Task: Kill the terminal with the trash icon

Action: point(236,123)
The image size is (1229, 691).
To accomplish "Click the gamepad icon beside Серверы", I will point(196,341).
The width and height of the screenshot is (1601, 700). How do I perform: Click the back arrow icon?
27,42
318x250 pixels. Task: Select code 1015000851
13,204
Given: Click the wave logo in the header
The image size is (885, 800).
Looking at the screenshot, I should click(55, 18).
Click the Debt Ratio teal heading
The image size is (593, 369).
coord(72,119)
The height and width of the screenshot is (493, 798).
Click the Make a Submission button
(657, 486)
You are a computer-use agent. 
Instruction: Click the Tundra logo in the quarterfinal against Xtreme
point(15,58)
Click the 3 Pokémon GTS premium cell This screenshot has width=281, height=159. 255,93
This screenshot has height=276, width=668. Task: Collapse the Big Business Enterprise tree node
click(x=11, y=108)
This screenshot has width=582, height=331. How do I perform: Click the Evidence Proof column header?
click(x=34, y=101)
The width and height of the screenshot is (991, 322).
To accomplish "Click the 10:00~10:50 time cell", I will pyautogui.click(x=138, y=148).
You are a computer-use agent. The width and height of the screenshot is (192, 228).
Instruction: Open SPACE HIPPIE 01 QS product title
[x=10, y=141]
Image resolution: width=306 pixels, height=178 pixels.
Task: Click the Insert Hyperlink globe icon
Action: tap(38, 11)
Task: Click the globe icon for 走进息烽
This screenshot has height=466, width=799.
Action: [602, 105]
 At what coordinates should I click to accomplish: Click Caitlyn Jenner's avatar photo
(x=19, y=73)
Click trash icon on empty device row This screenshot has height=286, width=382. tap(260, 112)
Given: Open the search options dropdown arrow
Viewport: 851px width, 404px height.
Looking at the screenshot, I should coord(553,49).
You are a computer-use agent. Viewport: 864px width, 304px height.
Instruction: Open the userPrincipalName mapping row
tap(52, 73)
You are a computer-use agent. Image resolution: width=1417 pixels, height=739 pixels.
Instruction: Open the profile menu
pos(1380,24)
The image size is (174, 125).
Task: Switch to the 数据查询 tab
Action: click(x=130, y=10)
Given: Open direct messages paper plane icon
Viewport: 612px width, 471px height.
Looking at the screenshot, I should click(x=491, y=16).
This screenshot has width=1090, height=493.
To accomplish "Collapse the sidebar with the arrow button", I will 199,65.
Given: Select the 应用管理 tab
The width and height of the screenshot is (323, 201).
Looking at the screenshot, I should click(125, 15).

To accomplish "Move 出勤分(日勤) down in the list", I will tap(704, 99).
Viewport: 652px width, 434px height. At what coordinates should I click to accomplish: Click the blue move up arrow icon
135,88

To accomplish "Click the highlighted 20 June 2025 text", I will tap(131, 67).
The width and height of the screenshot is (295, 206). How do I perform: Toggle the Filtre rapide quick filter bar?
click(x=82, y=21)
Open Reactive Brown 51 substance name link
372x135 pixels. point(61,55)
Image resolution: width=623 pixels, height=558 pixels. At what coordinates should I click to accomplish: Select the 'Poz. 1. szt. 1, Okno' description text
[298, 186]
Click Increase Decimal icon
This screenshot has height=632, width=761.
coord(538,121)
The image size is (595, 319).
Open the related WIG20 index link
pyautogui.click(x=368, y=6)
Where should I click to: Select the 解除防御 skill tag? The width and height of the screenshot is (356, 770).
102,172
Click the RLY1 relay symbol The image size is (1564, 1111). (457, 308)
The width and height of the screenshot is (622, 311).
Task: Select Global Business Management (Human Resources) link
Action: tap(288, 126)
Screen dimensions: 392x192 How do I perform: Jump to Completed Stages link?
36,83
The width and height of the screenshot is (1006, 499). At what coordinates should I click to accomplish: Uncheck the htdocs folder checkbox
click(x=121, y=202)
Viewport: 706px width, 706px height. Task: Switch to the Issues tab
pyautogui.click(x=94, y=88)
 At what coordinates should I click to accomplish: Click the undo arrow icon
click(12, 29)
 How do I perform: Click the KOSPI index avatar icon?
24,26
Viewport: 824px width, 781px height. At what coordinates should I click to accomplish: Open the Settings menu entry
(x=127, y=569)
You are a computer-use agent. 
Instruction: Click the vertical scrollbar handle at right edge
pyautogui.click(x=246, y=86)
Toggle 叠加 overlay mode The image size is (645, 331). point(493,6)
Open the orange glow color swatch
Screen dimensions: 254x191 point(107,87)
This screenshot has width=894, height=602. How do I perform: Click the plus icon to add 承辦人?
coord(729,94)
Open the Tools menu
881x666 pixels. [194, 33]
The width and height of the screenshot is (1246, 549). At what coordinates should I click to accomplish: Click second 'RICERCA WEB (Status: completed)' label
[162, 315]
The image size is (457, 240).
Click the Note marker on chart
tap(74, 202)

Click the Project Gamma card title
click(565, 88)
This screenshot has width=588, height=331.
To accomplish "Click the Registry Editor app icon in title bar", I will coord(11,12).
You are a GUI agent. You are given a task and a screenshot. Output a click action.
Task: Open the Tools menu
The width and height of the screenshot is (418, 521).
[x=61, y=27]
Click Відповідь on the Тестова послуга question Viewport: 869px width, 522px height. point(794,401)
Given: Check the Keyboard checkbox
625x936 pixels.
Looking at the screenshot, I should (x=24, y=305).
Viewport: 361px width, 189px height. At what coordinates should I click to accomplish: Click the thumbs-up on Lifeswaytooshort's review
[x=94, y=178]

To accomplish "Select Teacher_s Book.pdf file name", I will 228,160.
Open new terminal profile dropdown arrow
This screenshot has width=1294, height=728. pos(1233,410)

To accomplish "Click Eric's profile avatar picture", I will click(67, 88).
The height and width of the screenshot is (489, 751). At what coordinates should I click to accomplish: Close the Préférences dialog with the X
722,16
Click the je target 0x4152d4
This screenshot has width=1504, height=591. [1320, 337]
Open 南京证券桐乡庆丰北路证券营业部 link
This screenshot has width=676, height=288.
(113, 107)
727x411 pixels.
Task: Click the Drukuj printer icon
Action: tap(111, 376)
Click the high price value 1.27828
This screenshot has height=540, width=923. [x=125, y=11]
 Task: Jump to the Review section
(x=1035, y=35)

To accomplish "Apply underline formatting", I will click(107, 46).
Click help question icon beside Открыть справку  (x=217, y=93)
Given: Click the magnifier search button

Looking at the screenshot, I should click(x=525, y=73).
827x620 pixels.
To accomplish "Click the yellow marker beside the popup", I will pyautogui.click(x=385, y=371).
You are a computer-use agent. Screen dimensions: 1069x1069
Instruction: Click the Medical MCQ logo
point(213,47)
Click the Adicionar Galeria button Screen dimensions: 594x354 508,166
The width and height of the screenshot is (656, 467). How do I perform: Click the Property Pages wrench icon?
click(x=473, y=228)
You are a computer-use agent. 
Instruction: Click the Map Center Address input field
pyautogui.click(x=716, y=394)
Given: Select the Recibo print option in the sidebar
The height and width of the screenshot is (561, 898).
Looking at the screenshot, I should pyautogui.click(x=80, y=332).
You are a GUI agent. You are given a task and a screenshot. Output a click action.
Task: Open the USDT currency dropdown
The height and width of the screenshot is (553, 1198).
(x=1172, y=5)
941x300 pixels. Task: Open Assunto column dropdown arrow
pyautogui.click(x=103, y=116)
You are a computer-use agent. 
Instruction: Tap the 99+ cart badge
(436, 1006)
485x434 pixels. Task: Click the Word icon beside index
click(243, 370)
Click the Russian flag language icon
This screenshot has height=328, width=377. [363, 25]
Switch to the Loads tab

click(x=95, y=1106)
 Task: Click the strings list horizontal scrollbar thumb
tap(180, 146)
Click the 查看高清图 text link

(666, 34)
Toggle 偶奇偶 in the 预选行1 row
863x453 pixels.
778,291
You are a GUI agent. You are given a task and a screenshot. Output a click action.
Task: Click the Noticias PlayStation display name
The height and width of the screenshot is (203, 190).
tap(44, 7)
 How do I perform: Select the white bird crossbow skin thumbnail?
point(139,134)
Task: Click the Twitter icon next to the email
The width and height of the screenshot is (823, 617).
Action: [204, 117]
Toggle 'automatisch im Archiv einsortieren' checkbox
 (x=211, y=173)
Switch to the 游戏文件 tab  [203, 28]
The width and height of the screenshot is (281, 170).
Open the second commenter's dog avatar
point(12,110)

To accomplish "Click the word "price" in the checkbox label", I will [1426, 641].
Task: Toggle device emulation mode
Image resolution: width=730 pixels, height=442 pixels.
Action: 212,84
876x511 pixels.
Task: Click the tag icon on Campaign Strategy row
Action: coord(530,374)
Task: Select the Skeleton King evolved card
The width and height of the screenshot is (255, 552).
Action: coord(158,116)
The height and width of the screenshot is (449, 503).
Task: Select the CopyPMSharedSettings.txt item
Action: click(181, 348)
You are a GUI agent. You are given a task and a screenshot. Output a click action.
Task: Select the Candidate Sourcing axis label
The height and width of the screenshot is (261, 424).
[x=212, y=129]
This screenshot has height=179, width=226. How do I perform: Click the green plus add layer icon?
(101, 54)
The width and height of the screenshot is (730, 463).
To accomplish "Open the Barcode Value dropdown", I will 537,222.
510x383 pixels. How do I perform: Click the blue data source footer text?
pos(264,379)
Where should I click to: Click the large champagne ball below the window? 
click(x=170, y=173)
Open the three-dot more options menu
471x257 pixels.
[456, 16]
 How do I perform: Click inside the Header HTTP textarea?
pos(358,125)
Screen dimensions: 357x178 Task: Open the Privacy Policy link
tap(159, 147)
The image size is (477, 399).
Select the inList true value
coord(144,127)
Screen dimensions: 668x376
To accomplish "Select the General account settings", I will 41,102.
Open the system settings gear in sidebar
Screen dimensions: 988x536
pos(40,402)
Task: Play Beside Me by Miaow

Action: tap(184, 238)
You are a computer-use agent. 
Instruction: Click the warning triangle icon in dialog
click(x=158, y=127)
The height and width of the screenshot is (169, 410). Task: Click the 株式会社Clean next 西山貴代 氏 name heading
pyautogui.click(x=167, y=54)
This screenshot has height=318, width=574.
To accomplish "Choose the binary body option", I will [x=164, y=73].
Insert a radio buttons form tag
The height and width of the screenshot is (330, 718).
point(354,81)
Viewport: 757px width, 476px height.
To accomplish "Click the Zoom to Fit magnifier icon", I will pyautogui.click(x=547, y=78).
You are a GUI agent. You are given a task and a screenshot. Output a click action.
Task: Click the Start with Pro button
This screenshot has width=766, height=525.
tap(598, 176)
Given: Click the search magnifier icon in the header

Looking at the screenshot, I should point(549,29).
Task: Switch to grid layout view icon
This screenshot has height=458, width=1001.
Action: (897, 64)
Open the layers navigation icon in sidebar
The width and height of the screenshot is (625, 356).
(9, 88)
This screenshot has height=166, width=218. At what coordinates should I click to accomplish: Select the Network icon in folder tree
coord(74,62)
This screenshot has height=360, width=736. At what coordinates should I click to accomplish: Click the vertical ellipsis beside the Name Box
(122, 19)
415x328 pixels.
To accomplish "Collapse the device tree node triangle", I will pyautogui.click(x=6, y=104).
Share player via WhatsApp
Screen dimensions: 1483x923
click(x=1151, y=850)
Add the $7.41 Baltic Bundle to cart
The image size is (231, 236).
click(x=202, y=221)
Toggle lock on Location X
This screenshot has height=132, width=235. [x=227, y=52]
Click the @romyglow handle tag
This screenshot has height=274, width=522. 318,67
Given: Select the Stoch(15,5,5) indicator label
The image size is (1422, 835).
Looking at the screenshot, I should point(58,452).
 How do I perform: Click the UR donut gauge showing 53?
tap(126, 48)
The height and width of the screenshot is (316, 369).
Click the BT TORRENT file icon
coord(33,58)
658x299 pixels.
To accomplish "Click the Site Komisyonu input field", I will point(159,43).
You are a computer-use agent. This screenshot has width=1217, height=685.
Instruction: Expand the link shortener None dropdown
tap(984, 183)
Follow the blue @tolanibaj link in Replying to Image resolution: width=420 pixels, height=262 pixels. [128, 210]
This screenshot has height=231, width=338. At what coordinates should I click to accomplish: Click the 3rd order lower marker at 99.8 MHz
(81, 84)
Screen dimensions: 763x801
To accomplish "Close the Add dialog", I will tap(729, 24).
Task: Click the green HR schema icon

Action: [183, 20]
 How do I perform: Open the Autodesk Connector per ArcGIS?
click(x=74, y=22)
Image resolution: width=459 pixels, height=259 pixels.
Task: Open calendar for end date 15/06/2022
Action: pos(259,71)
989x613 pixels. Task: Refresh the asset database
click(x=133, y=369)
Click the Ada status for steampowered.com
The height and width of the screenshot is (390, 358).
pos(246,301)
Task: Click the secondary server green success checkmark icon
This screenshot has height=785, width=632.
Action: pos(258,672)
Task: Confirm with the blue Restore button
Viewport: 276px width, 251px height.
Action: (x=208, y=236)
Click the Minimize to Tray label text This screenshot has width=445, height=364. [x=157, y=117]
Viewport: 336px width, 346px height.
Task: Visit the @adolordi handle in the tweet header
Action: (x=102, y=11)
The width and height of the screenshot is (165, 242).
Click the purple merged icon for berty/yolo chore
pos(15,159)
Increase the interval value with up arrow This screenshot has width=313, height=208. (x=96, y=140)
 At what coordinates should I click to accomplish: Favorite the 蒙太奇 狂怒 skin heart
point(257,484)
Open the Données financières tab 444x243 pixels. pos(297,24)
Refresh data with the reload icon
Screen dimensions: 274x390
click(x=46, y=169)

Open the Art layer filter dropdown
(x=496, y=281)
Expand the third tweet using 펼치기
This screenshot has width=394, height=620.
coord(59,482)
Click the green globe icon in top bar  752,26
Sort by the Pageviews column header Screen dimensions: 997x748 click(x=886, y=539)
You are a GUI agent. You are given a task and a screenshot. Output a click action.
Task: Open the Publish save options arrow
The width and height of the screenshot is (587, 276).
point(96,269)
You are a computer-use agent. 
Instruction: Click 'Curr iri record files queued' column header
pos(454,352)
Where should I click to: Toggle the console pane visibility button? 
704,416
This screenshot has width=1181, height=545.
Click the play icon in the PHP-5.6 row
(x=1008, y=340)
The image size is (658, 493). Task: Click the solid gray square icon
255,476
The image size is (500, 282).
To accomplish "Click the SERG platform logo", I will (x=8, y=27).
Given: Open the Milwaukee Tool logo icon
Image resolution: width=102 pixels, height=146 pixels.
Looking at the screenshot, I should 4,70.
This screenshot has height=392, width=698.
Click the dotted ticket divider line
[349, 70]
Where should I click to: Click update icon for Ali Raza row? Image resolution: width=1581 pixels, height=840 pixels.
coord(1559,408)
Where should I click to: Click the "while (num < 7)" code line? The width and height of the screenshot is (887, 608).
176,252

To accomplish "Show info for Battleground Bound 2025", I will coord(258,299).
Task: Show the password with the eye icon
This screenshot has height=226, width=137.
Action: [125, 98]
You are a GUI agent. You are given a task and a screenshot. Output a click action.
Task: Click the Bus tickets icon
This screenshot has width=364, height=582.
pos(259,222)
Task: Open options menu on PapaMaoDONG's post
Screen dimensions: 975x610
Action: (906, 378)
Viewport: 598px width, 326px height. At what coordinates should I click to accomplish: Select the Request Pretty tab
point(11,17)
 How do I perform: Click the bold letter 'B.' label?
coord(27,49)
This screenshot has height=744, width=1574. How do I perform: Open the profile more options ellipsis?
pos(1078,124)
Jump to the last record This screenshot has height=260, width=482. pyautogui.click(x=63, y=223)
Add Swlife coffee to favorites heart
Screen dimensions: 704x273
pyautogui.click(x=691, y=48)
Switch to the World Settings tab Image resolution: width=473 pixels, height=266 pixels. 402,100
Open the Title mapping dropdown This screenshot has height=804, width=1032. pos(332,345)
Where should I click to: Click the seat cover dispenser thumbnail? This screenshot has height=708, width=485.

**Work to complete:**
From the data above, output only the lines between the line containing "This screenshot has height=276, width=668." and the line containing "The width and height of the screenshot is (991, 322).", inclusive, exactly as written.

**Reply to the exercise:**
This screenshot has height=276, width=668. Task: Collapse the Big Business Enterprise tree node
click(x=11, y=108)
This screenshot has width=582, height=331. How do I perform: Click the Evidence Proof column header?
click(x=34, y=101)
The width and height of the screenshot is (991, 322).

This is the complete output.